Tumors of the hematopoietic and lymphoid tissues (American English) or tumours of the haematopoietic and lymphoid tissues (British English) are tumors that affect the blood, bone marrow, lymph, and lymphatic system.[1][2] Because these tissues are all intimately connected through both the circulatory system and the immune system, a disease affecting one will often affect the others as well, making aplasia, myeloproliferation and lymphoproliferation (and thus the leukemias and the lymphomas) closely related and often overlapping problems. While uncommon in solid tumors, chromosomal translocations are a common cause of these diseases. This commonly leads to a different approach in diagnosis and treatment of hematological malignancies. Hematological malignancies are malignant neoplasms ("cancer"), and they are generally treated by specialists in hematology and/or oncology. In some centers "hematology/oncology" is a single subspecialty of internal medicine while in others they are considered separate divisions (there are also surgical and radiation oncologists). Not all hematological disorders are malignant ("cancerous"); these other blood conditions may also be managed by a hematologist.

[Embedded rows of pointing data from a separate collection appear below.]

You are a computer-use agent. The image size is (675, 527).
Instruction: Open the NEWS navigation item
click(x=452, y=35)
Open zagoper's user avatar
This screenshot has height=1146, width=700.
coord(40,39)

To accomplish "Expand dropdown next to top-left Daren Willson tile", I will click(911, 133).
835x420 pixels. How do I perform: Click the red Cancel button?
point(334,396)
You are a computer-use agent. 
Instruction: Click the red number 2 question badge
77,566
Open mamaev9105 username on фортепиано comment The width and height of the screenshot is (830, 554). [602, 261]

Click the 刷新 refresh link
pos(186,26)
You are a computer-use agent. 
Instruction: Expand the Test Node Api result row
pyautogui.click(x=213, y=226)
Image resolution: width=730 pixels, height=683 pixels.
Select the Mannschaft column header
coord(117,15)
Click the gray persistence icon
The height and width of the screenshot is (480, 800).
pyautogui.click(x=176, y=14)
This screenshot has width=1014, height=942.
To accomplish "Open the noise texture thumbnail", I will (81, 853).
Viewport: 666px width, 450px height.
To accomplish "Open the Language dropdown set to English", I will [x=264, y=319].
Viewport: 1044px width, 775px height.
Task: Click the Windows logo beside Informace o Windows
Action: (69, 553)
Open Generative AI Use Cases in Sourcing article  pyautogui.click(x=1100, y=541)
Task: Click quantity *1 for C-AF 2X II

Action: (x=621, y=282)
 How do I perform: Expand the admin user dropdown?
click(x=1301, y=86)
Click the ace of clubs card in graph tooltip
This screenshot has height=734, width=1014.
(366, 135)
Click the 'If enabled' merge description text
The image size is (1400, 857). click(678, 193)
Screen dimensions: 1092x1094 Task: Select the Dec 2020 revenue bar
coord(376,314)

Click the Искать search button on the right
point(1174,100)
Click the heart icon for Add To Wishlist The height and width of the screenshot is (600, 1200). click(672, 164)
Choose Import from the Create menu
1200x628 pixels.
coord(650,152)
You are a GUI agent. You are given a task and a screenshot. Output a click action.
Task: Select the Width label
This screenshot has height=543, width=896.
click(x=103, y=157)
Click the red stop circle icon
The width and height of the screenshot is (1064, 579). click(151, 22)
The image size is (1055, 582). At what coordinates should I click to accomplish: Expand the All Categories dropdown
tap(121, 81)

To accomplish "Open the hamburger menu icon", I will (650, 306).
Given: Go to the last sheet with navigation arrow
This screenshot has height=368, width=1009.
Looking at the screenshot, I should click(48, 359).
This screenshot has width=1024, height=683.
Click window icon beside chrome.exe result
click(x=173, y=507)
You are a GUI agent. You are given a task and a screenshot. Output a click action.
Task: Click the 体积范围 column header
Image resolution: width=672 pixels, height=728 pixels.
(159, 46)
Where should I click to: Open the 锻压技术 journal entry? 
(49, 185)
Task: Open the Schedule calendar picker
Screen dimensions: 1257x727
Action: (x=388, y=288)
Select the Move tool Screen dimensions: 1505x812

Hematological malignancies may derive from either of the two major blood cell lineages: myeloid and lymphoid cell lines. The myeloid cell line normally produces granulocytes, erythrocytes, thrombocytes, macrophages and mast cells; the lymphoid cell line produces B, T, NK and plasma cells. Lymphomas, lymphocytic leukemias, and myeloma are from the lymphoid line, while acute and chronic myelogenous leukemia, myelodysplastic syndromes and myeloproliferative diseases are myeloid in origin.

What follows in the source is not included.